- _Passage_
━━━
Selling to the “B2S” Market (Business to Solopreneur)
by Nick D'Alessandro, posted 2/10/2017

As I was building my business and trying to crystallize who my ideal audience would be, I found myself hesitant about categorizing my customer in the “B2B” segment.

Yes, I was selling a product to businesses, but it really felt like I was selling more to a consumer.

Hence, the birth of a new category, the “B2S” or Business to Solopreneur market.

What’s the B2S market all about?

In order to have the most success with this particular person, your tactics should be tailored to their specific characteristics and needs. It's worth putting some thought into how you can meet those special needs.

There are some distinct differences to keep in mind when you’re selling to other solopreneurs:

  • Most entrepreneurs are solo They wear many hats and their time is precious. This is a more important factor than when you’re selling to another (larger) business. Your product needs to increase their productivity or sales without them feeling burdened by the change. They don’t want to expend more time and energy adapting to something new. At that point, your product or service will no longer seem as beneficial to them.
━━━
Word and element location data

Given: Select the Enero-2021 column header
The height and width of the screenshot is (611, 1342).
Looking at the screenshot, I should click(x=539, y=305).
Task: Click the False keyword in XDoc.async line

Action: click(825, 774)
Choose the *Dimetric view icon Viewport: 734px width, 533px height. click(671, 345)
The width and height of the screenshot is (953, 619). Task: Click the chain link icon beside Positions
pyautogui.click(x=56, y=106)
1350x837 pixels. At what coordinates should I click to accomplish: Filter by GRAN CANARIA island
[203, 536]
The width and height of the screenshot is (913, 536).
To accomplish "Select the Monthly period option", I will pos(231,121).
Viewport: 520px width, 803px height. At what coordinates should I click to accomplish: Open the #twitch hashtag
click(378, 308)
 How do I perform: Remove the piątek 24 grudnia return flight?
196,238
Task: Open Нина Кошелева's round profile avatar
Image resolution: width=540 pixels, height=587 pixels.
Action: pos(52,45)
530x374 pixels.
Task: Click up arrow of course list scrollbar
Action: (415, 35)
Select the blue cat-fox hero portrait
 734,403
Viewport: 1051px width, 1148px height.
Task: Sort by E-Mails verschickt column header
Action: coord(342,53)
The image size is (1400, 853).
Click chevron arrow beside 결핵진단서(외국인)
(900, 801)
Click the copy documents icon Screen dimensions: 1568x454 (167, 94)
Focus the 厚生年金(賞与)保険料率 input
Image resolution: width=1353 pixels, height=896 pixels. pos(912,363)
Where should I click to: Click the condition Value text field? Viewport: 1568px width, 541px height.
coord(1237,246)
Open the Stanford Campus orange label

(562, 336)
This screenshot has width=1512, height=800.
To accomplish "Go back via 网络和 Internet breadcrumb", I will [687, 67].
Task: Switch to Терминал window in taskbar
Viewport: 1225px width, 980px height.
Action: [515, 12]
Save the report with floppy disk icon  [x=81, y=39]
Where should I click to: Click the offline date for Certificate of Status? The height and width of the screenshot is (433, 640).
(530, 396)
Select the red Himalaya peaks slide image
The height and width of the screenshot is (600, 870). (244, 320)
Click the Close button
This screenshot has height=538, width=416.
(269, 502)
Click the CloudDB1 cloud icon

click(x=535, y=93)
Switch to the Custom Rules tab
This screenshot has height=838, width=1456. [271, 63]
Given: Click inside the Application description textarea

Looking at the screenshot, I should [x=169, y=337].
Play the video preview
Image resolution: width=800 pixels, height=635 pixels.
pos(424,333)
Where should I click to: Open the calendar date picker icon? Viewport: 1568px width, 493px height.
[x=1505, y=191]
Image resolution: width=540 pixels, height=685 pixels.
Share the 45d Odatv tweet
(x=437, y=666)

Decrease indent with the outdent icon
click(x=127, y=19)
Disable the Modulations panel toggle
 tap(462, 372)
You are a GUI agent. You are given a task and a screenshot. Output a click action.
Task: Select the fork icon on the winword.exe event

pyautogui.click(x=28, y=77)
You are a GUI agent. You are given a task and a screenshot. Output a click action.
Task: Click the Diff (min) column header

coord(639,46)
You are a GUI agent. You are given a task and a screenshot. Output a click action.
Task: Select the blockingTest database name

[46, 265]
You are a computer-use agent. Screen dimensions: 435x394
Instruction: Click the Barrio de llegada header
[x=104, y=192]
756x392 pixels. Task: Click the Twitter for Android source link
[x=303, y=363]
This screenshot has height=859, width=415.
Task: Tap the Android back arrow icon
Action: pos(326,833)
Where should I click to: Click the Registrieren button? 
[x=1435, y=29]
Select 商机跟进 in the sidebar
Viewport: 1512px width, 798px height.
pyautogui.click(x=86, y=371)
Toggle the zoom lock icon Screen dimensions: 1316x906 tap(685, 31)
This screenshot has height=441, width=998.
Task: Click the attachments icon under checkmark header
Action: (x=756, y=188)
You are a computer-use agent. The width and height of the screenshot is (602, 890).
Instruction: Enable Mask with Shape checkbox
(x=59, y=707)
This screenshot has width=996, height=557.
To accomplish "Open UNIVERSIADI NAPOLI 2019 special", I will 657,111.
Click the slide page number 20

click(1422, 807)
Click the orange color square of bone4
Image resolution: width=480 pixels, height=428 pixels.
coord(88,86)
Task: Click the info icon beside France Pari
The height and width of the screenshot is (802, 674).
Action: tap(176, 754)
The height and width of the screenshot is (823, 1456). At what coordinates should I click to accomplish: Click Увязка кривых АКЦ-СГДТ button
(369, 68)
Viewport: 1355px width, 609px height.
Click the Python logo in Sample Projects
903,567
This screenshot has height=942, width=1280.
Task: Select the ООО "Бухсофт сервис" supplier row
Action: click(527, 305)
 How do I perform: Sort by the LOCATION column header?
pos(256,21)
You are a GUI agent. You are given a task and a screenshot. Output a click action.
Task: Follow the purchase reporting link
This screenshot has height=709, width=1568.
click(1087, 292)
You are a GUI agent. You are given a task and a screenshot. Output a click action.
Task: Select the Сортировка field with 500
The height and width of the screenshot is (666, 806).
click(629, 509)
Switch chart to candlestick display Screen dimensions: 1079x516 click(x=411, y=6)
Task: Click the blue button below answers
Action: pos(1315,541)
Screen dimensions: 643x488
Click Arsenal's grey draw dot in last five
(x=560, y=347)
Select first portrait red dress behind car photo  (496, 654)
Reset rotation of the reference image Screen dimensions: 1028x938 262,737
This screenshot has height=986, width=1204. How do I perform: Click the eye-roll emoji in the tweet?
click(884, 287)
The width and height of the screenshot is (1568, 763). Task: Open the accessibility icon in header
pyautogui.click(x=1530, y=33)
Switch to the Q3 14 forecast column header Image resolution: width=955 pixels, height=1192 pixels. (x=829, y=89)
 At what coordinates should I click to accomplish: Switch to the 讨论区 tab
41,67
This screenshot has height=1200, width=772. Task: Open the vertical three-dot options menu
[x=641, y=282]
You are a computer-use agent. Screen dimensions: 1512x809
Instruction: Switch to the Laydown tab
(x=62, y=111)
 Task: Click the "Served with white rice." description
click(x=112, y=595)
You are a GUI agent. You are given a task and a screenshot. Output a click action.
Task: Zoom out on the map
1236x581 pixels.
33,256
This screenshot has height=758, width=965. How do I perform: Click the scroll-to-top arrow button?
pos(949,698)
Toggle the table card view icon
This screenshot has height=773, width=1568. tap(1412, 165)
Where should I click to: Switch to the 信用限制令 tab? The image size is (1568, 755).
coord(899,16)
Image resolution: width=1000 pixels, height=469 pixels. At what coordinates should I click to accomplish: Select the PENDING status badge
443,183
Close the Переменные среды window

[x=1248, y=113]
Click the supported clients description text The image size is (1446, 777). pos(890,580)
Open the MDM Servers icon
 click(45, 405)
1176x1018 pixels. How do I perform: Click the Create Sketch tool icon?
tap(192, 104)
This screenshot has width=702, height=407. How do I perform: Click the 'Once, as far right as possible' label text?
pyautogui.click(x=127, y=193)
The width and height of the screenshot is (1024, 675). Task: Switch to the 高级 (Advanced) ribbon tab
━━━
Can you quote the post on the B2S market, beginning at the words "by Nick D'Alessandro, posted" and stopping after "those special needs."?

by Nick D'Alessandro, posted 2/10/2017

As I was building my business and trying to crystallize who my ideal audience would be, I found myself hesitant about categorizing my customer in the “B2B” segment.

Yes, I was selling a product to businesses, but it really felt like I was selling more to a consumer.

Hence, the birth of a new category, the “B2S” or Business to Solopreneur market.

What’s the B2S market all about?

In order to have the most success with this particular person, your tactics should be tailored to their specific characteristics and needs. It's worth putting some thought into how you can meet those special needs.